The Undersea and Hyperbaric Medical Society recognizes refractory osteomyelitis as an approved indication. Medicare covers it under National Coverage Determination 20.29.
Who Qualifies
Candidacy requires documentation that standard treatment has failed. Insurance generally won’t cover HBOT for osteomyelitis unless there’s clear evidence that antibiotics and surgical debridement haven’t resolved the infection.
The treating physician — usually an infectious disease specialist, orthopedic surgeon, or wound care physician — works with a hyperbaric medicine physician to confirm candidacy.
Typical protocols run 30 to 40 sessions at 2.0 to 2.4 ATA, five days per week. This is one of the longer HBOT courses. Bone heals slowly, and clearing an infection in poorly vascularized tissue takes time.
See related conditions including diabetic foot wounds and necrotizing soft tissue infections. For cost and coverage details, read the insurance guide and the cost guide. Learn more about how HBOT works.
FAQ
What type of osteomyelitis is HBOT approved for?
HBOT is FDA-approved specifically for refractory osteomyelitis — bone infections that haven’t responded to standard antibiotic therapy and surgical debridement. It’s not typically used for acute osteomyelitis that responds to first-line treatment.

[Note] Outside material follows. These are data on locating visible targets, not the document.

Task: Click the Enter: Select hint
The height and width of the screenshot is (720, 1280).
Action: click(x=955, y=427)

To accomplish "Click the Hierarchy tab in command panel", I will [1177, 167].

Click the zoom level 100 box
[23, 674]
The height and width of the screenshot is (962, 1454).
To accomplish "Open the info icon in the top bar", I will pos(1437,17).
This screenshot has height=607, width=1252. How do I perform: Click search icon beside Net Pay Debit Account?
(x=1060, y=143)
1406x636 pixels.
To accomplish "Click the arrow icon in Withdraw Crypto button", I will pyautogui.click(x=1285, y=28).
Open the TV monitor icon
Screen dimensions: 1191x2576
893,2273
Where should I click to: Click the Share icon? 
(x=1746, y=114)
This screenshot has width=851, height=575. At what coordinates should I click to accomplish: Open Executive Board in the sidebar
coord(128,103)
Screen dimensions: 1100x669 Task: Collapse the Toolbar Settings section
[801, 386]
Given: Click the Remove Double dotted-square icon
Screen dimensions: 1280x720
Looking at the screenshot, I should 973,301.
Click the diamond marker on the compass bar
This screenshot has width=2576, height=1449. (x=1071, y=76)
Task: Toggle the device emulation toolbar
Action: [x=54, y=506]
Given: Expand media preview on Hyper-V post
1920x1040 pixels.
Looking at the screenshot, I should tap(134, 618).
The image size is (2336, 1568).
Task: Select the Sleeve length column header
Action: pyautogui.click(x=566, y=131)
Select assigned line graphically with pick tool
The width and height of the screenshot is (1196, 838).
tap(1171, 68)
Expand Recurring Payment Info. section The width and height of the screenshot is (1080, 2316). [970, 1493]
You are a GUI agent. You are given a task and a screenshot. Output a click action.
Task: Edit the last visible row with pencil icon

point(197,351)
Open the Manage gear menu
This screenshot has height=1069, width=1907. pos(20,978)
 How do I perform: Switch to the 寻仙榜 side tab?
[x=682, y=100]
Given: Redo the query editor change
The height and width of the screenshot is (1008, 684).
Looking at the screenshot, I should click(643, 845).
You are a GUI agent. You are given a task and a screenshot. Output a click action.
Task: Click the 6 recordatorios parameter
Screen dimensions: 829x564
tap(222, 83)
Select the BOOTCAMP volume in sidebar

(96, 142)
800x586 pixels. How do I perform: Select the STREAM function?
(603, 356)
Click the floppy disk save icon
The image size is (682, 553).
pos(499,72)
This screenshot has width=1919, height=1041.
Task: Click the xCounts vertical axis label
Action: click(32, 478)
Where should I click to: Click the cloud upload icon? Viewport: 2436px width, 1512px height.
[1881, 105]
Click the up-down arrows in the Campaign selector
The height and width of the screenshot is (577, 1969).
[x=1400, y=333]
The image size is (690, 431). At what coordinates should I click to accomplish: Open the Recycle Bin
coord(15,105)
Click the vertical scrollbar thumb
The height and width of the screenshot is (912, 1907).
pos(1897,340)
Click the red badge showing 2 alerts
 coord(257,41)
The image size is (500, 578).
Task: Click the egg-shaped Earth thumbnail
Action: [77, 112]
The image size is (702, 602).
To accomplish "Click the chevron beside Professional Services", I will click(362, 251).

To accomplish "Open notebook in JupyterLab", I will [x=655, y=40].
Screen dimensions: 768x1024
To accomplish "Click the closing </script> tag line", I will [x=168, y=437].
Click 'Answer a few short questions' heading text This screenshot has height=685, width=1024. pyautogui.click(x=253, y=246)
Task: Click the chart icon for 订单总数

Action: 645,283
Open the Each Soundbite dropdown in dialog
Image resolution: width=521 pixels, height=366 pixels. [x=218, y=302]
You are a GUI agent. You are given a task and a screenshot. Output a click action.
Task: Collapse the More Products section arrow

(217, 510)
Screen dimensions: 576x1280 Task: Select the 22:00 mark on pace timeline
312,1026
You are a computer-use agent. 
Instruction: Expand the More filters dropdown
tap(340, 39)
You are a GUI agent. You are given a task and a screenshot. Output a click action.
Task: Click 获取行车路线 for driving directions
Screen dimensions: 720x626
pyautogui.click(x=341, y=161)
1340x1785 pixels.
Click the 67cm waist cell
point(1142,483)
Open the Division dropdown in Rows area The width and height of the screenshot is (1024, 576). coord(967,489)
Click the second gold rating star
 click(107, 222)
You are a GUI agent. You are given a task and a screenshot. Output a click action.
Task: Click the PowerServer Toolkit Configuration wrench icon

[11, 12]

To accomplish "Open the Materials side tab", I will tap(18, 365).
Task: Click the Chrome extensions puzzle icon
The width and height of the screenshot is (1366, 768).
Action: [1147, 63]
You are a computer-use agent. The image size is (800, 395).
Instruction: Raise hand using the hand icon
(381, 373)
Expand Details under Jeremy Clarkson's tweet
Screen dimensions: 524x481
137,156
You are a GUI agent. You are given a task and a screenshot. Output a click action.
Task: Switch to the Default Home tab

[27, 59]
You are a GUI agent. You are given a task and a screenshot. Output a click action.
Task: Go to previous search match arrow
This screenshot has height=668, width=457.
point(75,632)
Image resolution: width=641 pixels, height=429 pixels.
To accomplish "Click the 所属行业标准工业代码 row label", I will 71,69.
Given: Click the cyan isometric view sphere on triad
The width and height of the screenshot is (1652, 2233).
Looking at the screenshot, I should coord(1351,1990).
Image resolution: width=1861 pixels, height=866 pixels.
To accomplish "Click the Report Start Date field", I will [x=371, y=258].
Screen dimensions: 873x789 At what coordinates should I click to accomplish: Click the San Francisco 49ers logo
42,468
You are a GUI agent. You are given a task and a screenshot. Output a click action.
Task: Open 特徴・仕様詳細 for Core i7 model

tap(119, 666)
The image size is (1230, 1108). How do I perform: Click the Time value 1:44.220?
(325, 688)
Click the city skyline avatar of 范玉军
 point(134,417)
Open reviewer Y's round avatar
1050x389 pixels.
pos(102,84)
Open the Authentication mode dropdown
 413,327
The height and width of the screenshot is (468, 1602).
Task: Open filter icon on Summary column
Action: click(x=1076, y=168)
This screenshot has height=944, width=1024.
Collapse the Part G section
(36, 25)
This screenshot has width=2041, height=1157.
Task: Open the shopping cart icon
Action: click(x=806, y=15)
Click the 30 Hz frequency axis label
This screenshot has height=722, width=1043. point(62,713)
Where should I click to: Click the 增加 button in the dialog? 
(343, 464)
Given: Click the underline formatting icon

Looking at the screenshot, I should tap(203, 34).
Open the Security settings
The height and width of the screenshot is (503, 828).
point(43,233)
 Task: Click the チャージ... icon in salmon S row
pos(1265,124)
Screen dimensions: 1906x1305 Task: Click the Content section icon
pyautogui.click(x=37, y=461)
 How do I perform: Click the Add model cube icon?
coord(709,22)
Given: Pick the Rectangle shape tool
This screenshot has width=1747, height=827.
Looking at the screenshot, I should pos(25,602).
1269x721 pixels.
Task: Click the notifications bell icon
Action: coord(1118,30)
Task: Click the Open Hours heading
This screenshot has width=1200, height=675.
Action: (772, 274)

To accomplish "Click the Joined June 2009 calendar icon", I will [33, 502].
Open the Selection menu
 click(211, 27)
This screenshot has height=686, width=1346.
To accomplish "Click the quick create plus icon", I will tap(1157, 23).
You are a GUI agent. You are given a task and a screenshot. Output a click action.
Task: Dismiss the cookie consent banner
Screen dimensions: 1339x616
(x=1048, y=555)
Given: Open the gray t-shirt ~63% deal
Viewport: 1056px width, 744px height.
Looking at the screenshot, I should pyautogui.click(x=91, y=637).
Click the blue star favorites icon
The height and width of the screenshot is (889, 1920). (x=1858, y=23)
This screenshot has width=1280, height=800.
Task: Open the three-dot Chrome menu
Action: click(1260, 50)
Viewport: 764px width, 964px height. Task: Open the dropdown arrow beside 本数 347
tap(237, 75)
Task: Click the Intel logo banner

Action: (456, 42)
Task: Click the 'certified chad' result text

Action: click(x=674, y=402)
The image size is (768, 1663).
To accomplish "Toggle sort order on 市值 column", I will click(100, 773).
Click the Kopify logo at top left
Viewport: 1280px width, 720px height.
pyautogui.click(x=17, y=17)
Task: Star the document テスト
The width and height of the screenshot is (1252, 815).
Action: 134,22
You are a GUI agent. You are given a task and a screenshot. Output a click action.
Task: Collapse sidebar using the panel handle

Can HBOT treat osteomyelitis on its own?
No. HBOT is always used as an adjunct — combined with antibiotics and surgical debridement, not as a standalone treatment. Its role is to create conditions that make antibiotics more effective and help the body clear the infection.
How many HBOT sessions does osteomyelitis treatment require?
Typical protocols run 30 to 40 sessions at 2.0 to 2.4 ATA, five days per week. Osteomyelitis is one of the longer HBOT treatment courses because bone heals slowly and infections in poorly vascularized tissue take time to clear.
Does insurance cover HBOT for osteomyelitis?
Insurance may cover HBOT for refractory osteomyelitis, but typically requires documentation that standard antibiotic therapy and surgery have failed. Medicare covers it under National Coverage Determination 20.29. Check with your insurer about prior authorization requirements.
References
Mader, J.T. et al. (1980). A mechanism for the amelioration by hyperbaric oxygen of experimental staphylococcal osteomyelitis in rabbits. PMID: 7361392. https://pubmed.ncbi.nlm.nih.gov/7361392/
Davis, J.C. et al. (1986). Adjuvant hyperbaric oxygen in malignant external otitis. PMID: 3517079. https://pubmed.ncbi.nlm.nih.gov/3517079/
Medical Disclaimer: This page is for informational purposes only. It does not constitute medical advice, diagnosis, or treatment. Always consult a qualified healthcare provider before pursuing any medical treatment.